Set problem – Could you express the lines as a JSON list of strings, one string per line, starting with the line that contains "The height and" and going on through the last line, both ends included? Leave out blank lines and any pictures.

[Data records]

###

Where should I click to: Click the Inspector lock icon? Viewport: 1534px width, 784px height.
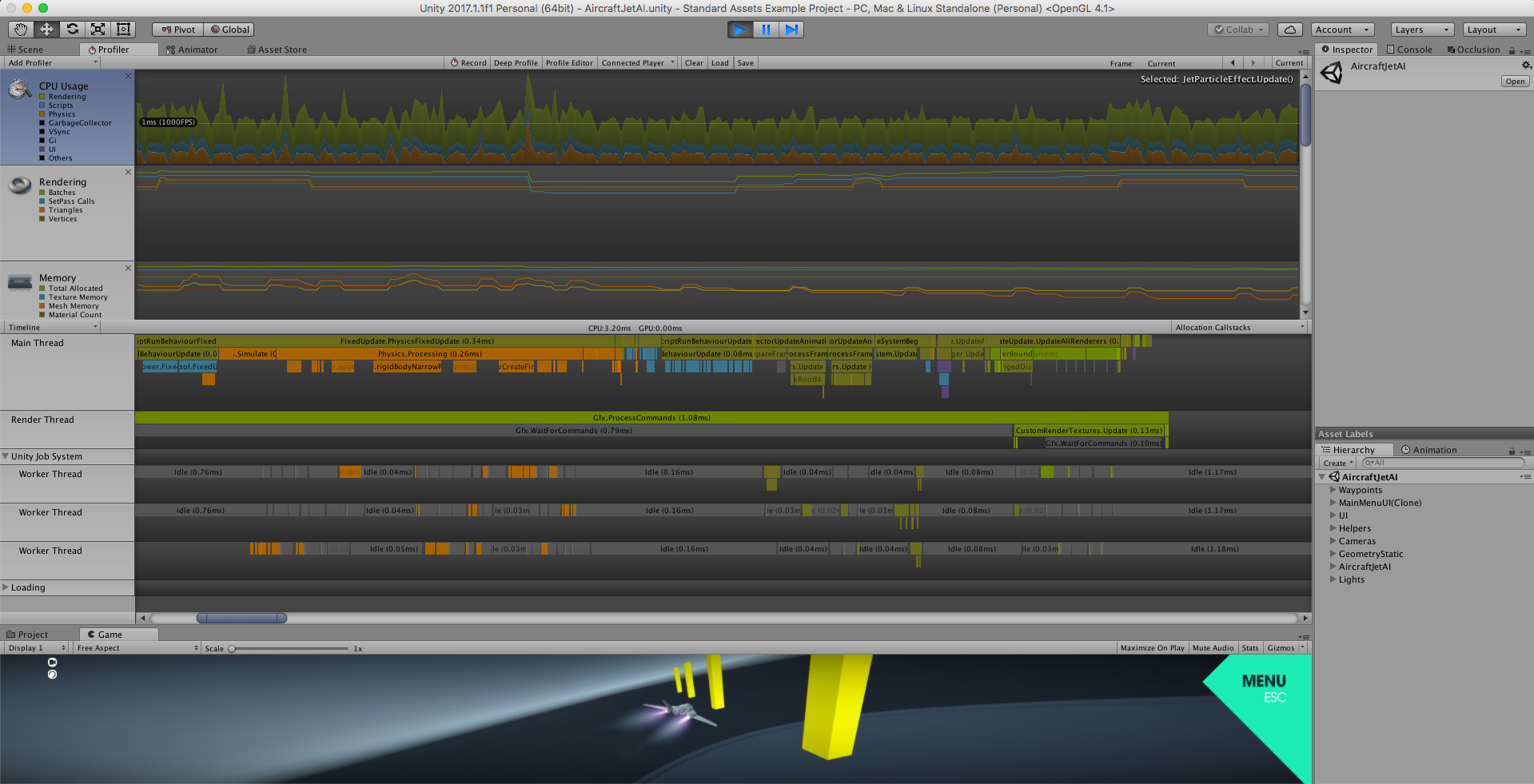click(1512, 50)
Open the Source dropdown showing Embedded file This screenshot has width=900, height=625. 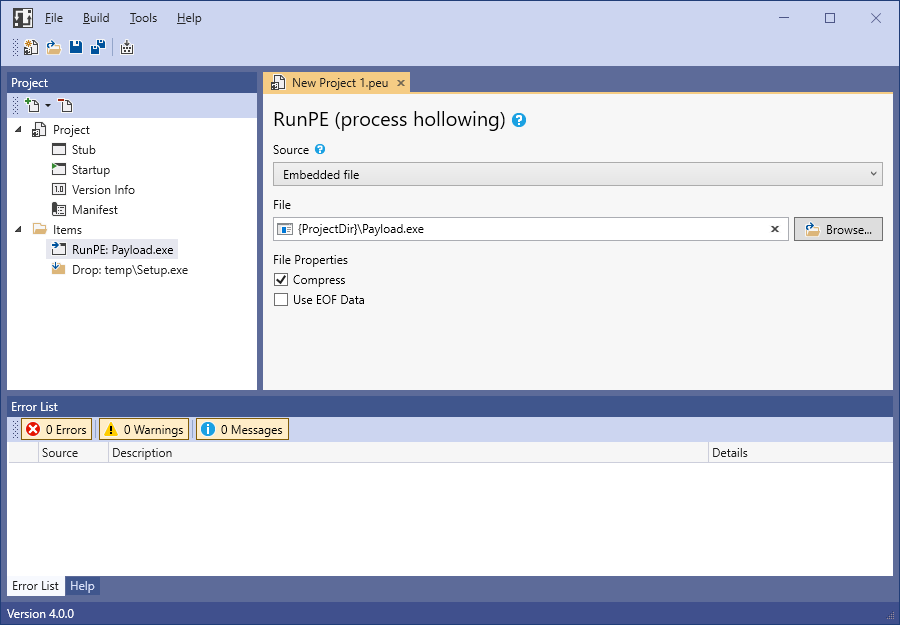pyautogui.click(x=577, y=175)
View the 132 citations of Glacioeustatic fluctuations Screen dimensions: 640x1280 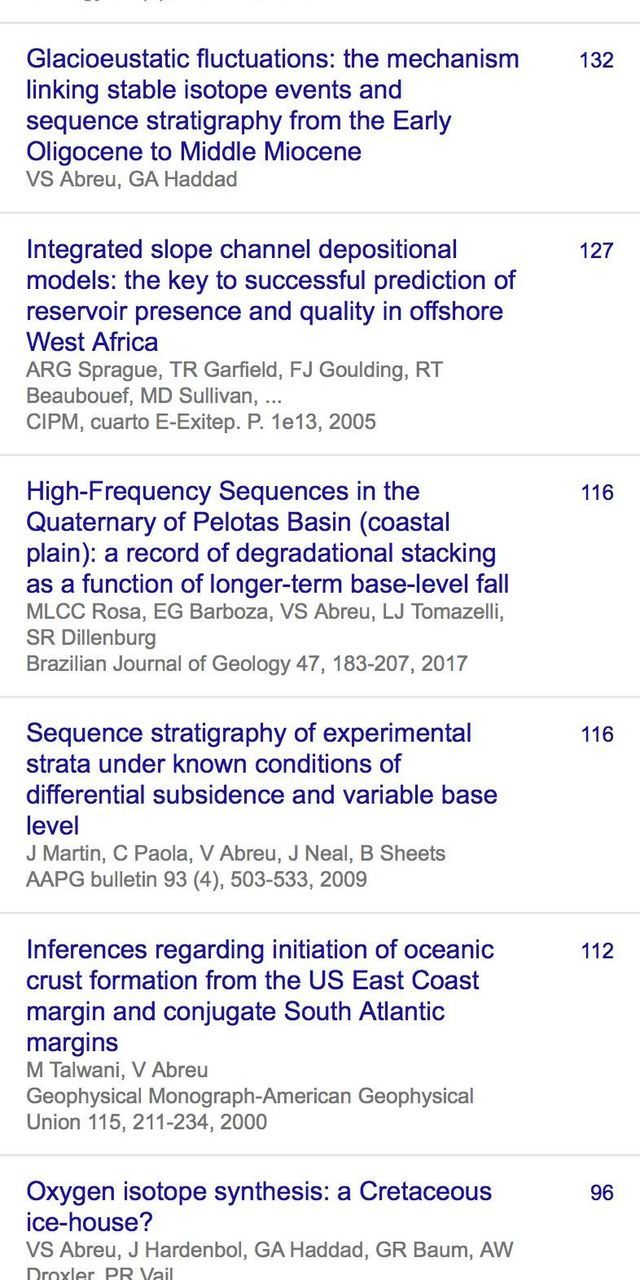[x=596, y=60]
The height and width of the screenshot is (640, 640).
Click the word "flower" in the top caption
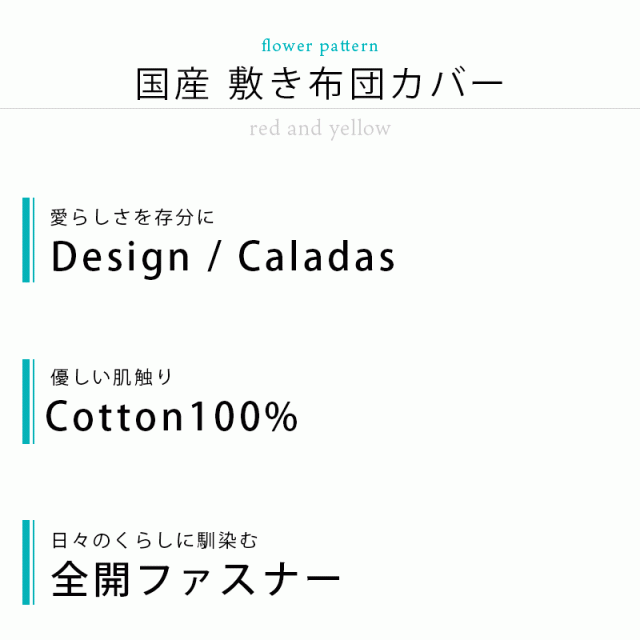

###

Result of this task –
[
  "The height and width of the screenshot is (640, 640).",
  "Click the word \"flower\" in the top caption"
]